Why is it that every Capability based system seems to be a toolkit for running a single program instead of an OS ready for daily use? Is it just me?
A lot of OS projects develop the kernel then run out of steam. It's especially hard for capabilities because there's no established standard like Unix/Posix to copy. Capability OSes are still a research topic.
Capability-based operating systems are sufficiently dissimilar to standard ACL operating systems that ordinary software cannot be directly ported without losing some or many of the capability advantages. Furthermore, they are typically very security focused, and so they they've spent a lot of time researching security-focused interfaces and idioms for end users, rather than just re-implementing the hodge-podge of poorly thought out user interfaces that seem to reintroduce the same security vulnerabilities again and again, eg.
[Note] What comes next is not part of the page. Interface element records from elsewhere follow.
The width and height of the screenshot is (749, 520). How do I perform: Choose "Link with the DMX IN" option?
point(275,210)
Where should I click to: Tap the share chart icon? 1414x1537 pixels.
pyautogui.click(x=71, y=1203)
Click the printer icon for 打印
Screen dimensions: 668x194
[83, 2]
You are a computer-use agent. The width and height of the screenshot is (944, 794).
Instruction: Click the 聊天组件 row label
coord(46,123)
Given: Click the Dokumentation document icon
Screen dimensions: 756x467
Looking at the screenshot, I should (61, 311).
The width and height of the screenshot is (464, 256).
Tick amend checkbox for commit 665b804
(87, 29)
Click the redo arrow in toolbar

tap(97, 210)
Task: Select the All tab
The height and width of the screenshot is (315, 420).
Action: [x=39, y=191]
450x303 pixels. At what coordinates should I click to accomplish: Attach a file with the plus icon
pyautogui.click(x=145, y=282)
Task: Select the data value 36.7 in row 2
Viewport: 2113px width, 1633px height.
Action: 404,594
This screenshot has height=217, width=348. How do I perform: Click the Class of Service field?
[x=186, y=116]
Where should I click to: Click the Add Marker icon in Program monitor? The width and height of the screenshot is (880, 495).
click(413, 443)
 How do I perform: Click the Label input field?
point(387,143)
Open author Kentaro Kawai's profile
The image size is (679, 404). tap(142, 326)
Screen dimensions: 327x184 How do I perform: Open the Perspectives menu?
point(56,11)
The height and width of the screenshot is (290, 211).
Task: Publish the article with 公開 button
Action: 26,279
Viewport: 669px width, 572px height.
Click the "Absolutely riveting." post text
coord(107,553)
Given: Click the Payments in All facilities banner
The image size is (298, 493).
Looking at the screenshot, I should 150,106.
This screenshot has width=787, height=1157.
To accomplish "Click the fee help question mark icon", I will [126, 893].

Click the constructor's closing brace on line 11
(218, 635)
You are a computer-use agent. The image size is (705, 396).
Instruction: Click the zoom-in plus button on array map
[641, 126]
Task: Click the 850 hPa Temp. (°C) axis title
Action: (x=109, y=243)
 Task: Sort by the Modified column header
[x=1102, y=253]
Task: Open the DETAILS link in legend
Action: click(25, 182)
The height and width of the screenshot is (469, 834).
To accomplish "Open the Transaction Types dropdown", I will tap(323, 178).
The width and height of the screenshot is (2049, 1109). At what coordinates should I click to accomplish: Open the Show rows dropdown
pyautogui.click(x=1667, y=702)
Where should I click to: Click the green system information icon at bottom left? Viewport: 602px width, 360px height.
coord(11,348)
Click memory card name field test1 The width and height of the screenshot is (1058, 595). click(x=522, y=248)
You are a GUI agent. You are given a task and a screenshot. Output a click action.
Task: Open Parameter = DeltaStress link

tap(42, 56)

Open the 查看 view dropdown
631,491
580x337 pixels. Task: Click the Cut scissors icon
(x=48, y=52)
CSRF is just the "confused deputy" attack known since the 1980s.
I suggest reading some of their stuff [1], it's pretty interesting and accessible.
[1] The EROS Trusted Window System, https://srl.cs.jhu.edu/pubs/SRL2003-05.pdf
Check out Genode Sculpt for a vision of a workable desktop !
It’s capable of dynamic flows, adding and removing programs, has ports of Chromium and Virtual Box. The devs daily drive it :)
It's just you. seL4, CheriBSD, etc., do not fit your description. Neither did KeyKOS itself. You're presumably looking at research prototypes.